In June 1942, Fred Korematsu sat alone in a San Francisco prison cell. The young welder defied government orders forcing all persons of Japanese ancestry on the West Coast to leave their homes to live in detention centers. Korematsu was in love with an Italian American woman, and he wanted to marry her. For weeks, he evaded authorities before getting arrested on a San Leandro street corner.
When a guard told him he had a visitor, Korematsu couldn’t imagine who it could be. The military had taken his family and Japanese American friends to the Tanforan Assembly Center, a camp hastily built on a muddy, horsefly-infested racetrack south of San Francisco.
Korematsu recalled, “My visitor introduced himself as Mr.

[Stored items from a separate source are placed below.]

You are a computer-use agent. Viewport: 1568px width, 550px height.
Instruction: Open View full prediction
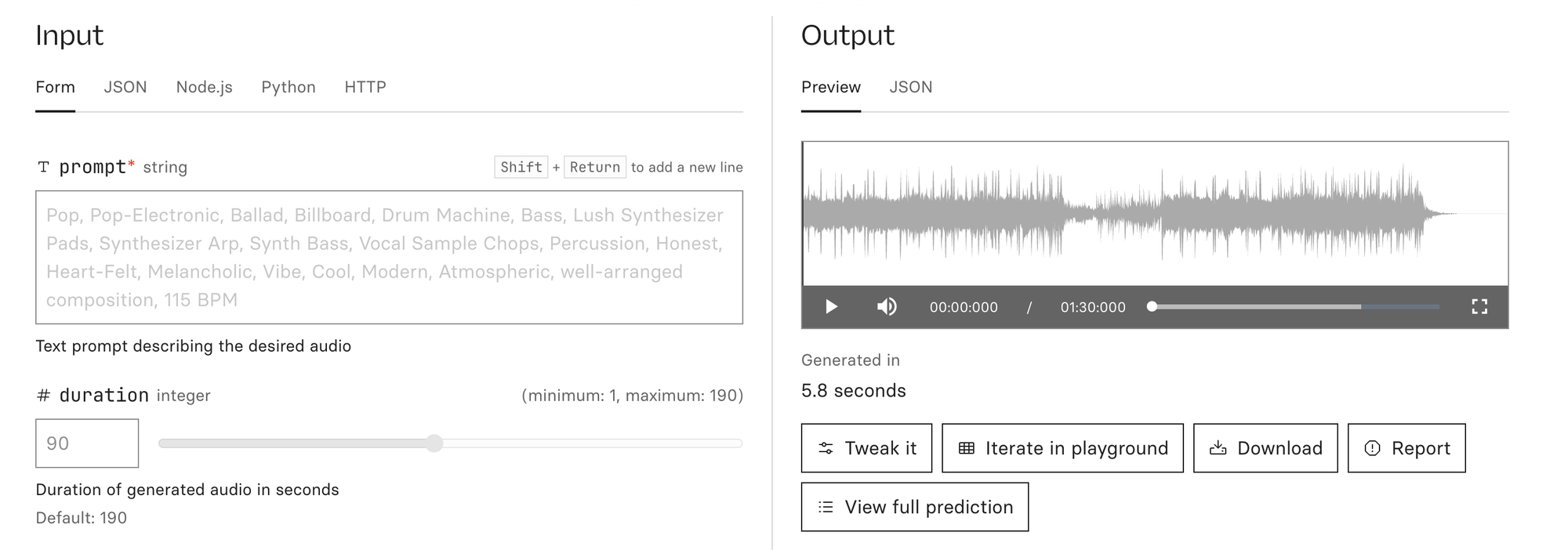coord(915,507)
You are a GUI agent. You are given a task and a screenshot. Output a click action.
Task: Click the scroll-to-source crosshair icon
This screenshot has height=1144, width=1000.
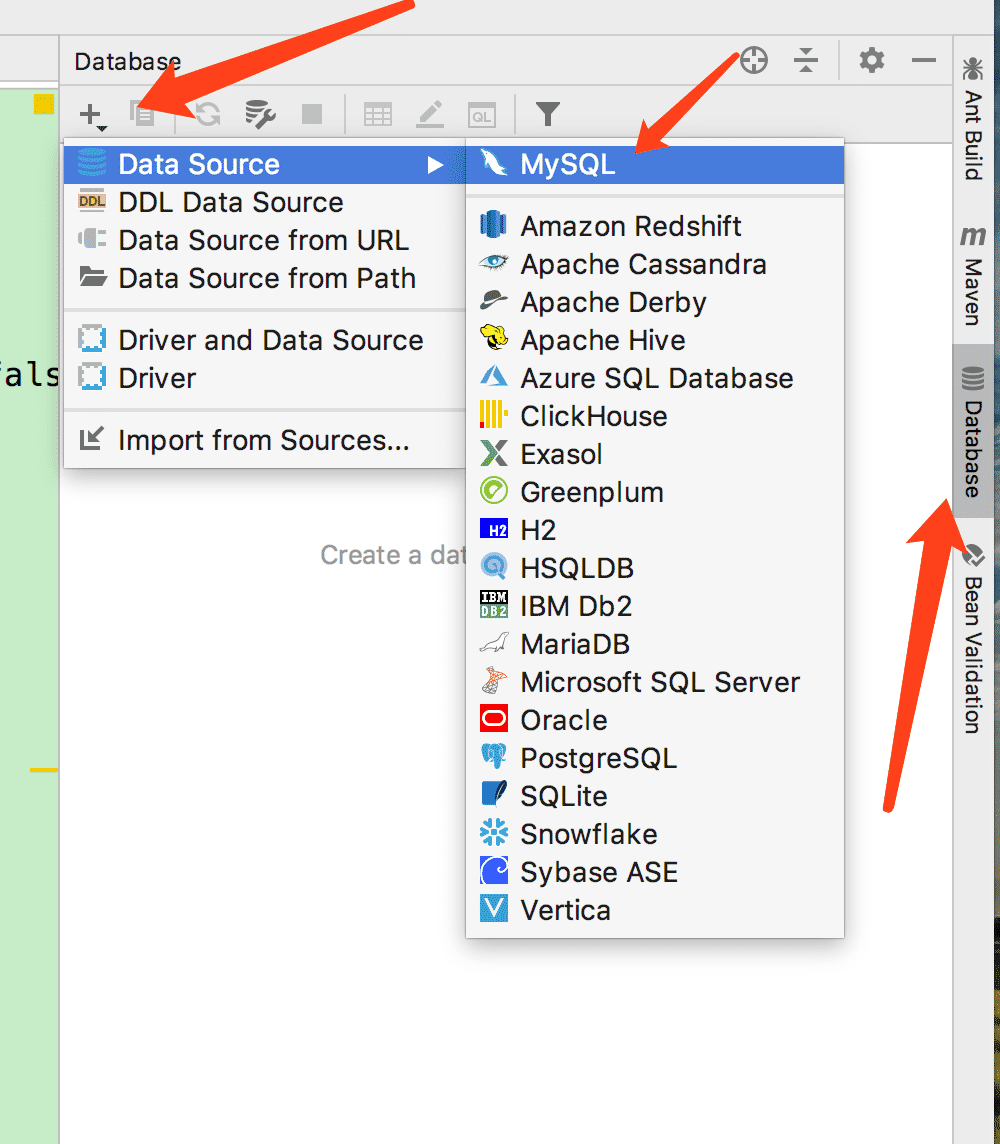(754, 61)
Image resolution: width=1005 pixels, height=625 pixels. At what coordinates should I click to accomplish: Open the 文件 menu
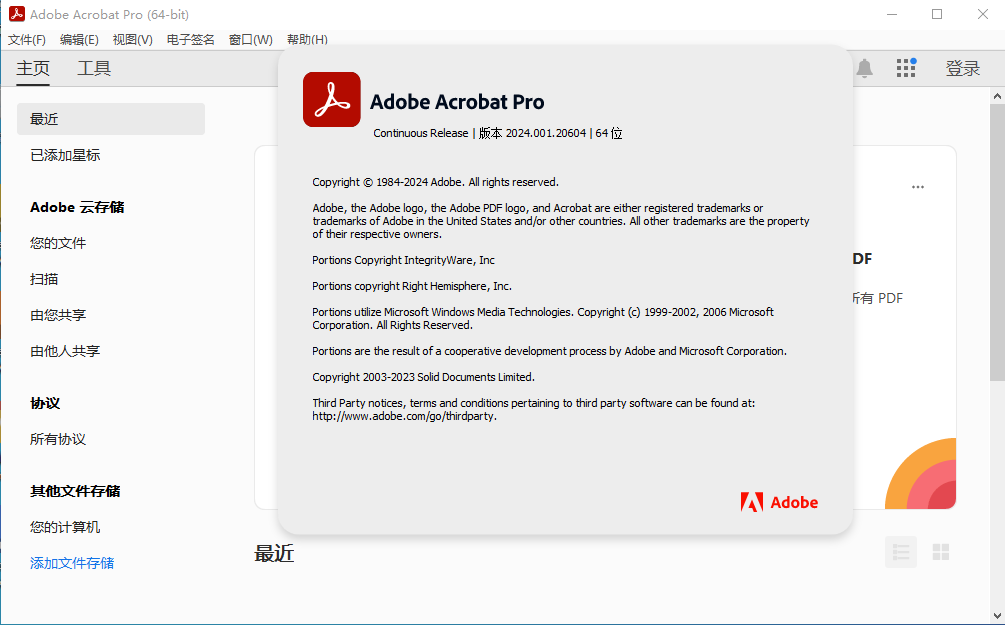tap(25, 39)
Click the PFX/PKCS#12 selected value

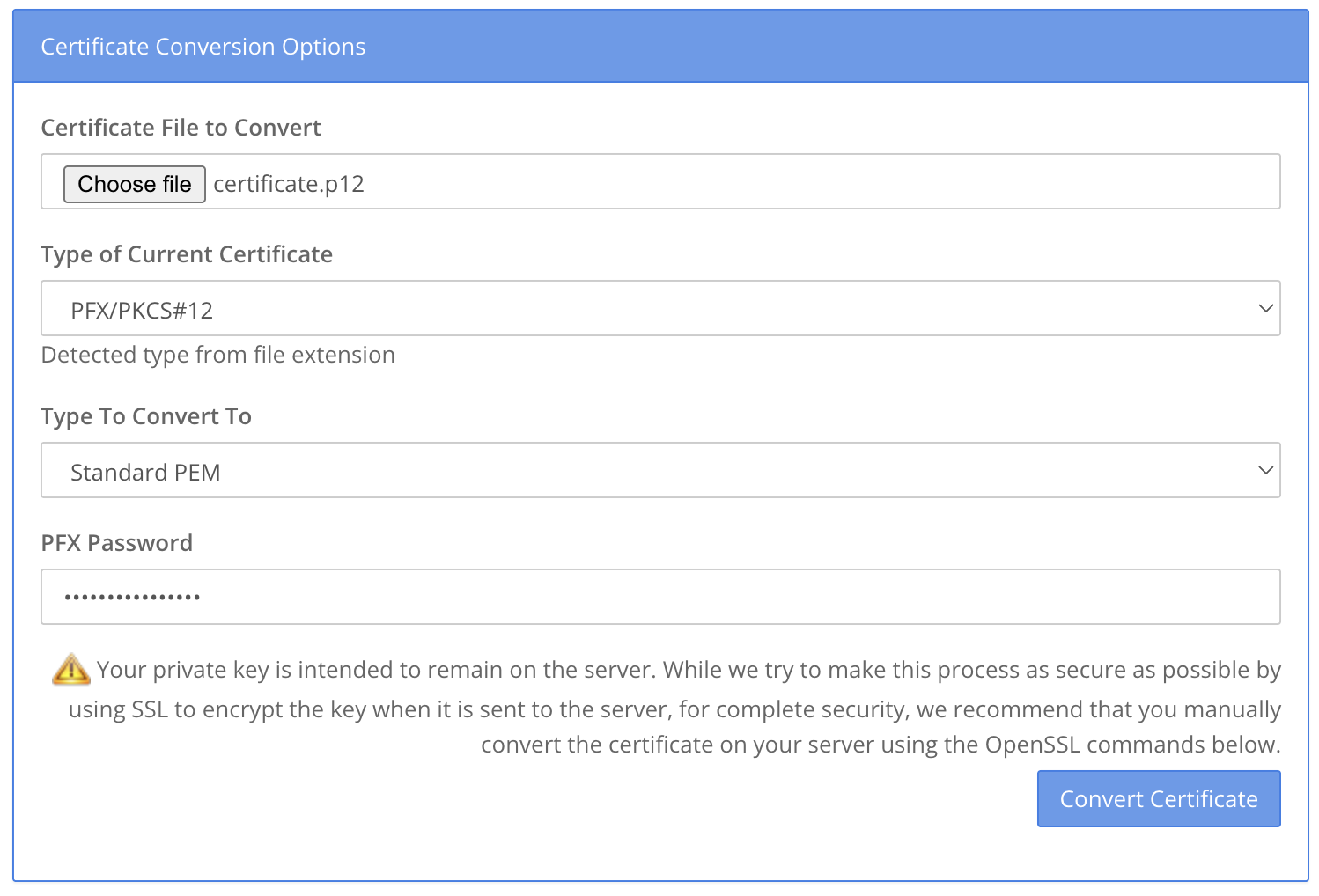point(144,309)
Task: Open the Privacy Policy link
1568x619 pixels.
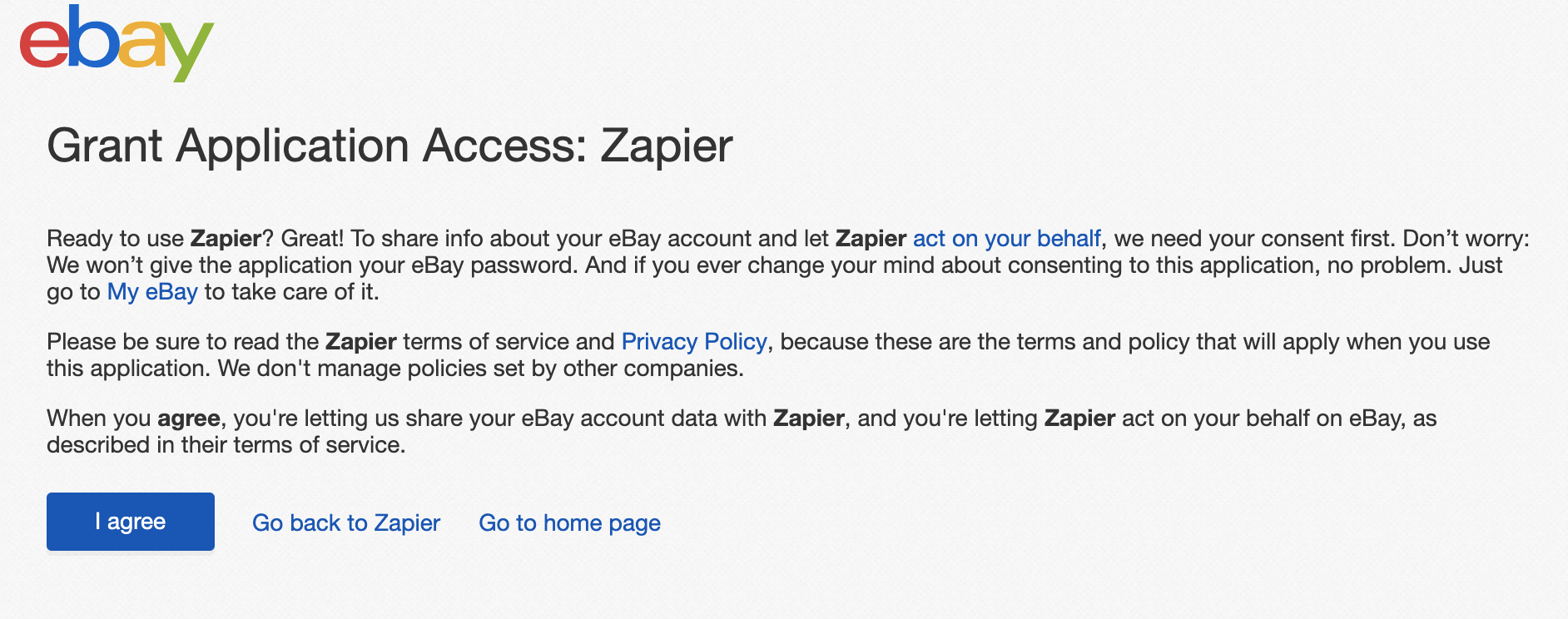Action: point(693,342)
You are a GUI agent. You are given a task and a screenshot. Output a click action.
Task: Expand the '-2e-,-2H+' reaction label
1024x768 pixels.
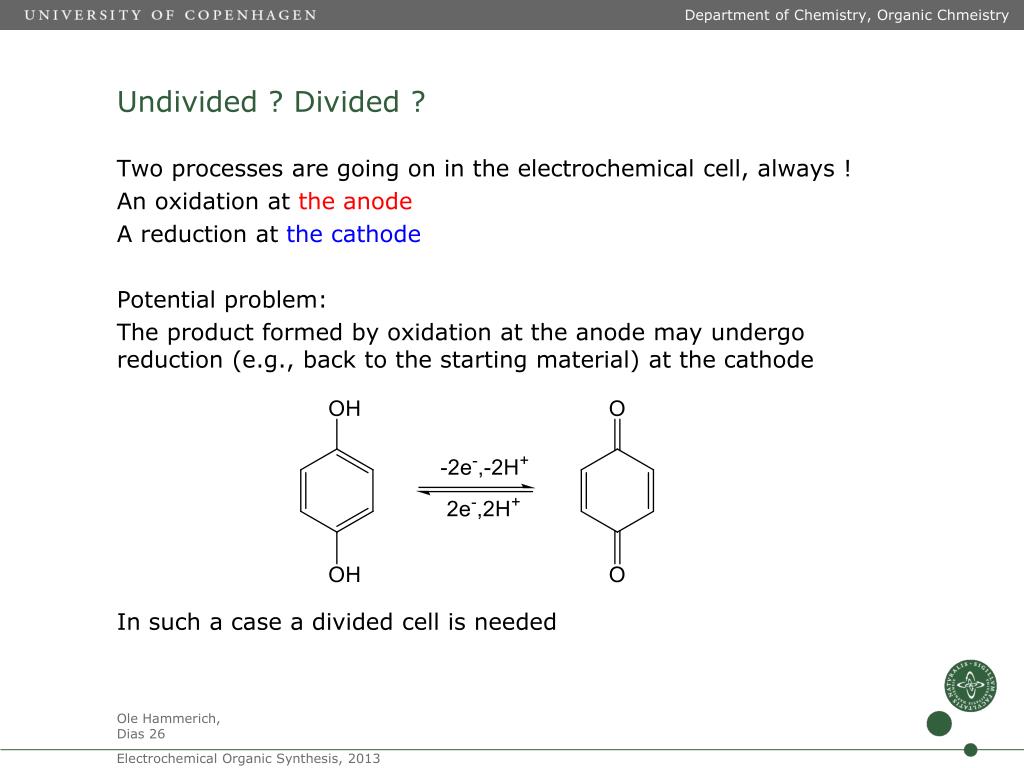(482, 463)
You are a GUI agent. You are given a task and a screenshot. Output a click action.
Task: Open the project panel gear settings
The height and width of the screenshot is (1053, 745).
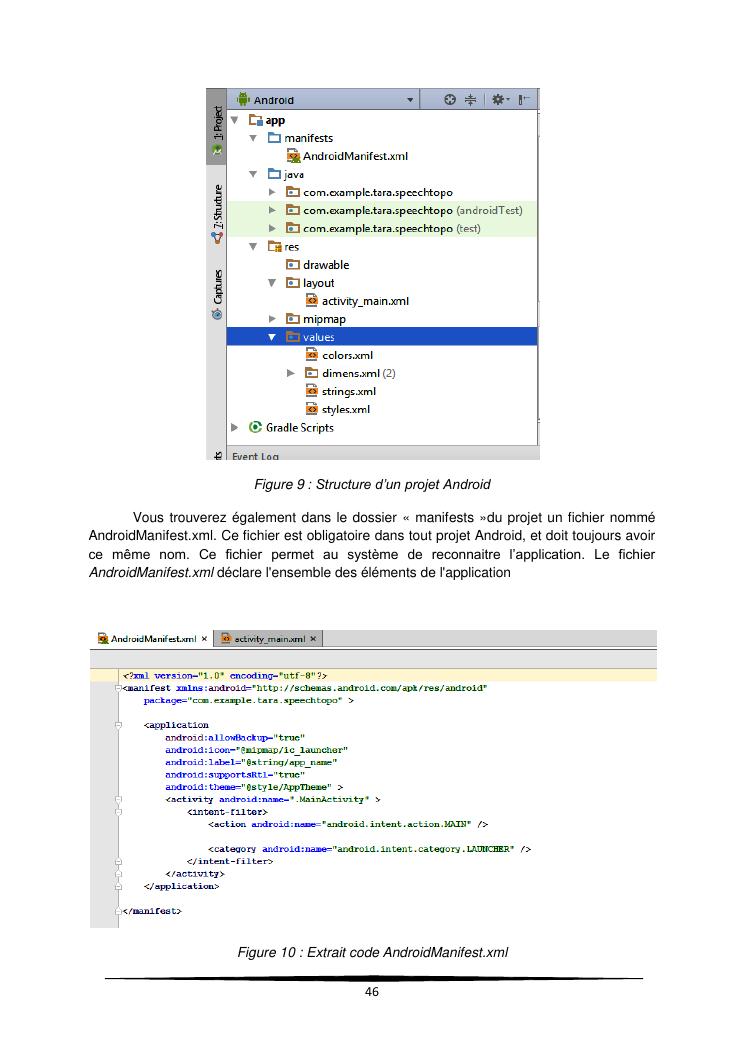[x=498, y=100]
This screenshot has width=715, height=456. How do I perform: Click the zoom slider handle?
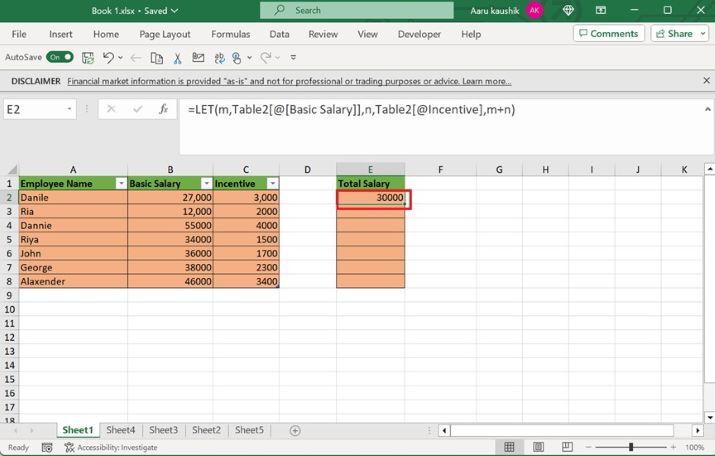[x=630, y=447]
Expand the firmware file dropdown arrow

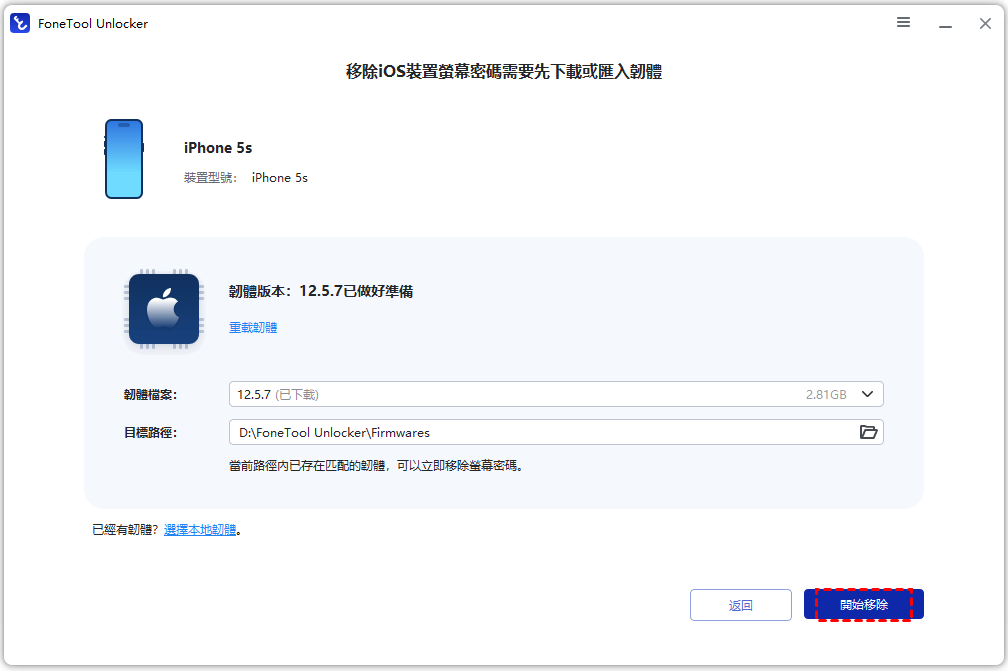pos(867,394)
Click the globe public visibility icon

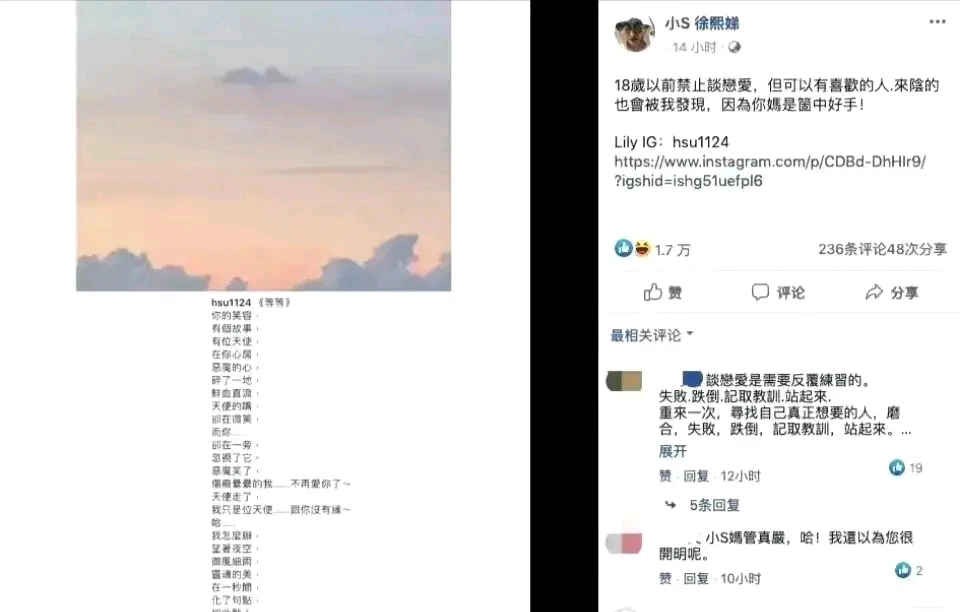tap(734, 47)
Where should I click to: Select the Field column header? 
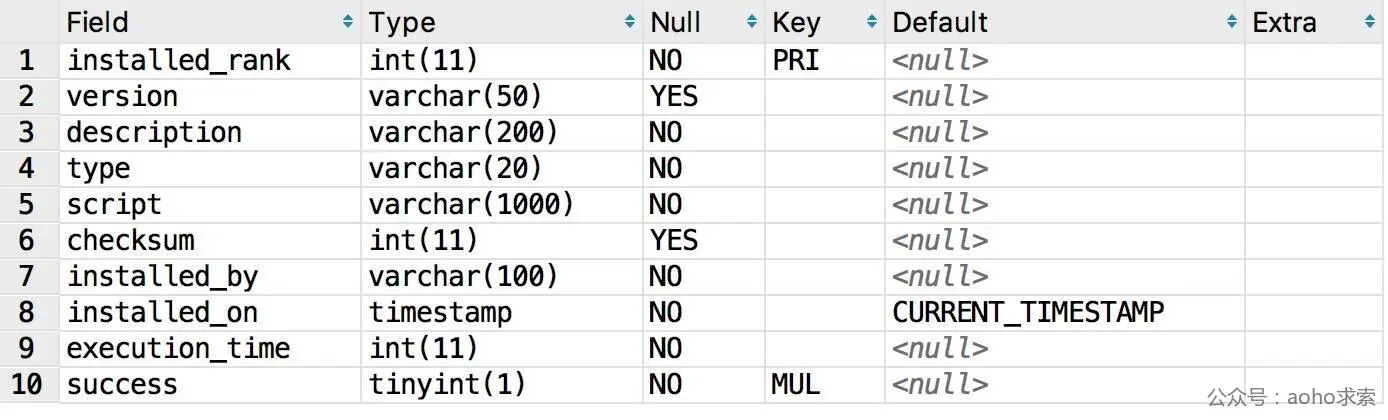coord(211,22)
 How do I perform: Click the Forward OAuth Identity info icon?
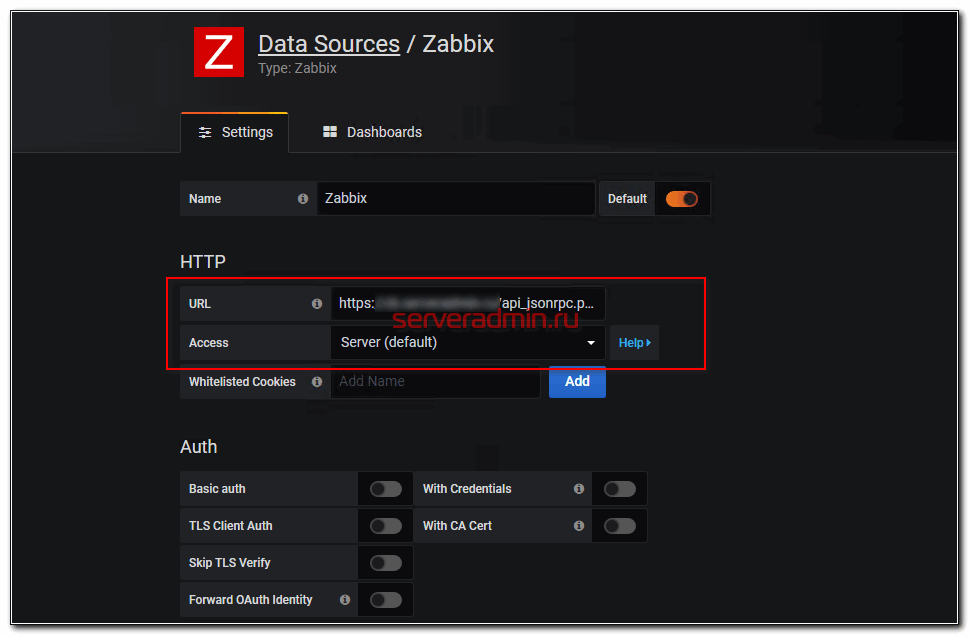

Ernest Besig of the American Civil Liberties Union. He said his organization was seeking a test case to challenge the constitutionality of the evacuation order. He wanted to represent me.”
That first meeting would ultimately result in one of the most infamous U.S. Supreme Court decisions in American history.
It also led to bitter disputes between the ACLU national office and its West Coast affiliates. These disagreements are vital to understanding the organization’s history. They are also crucial lessons on effectively challenging discrimination, at another moment when our government is targeting people based on race, religion, and national origin in the guise of national security.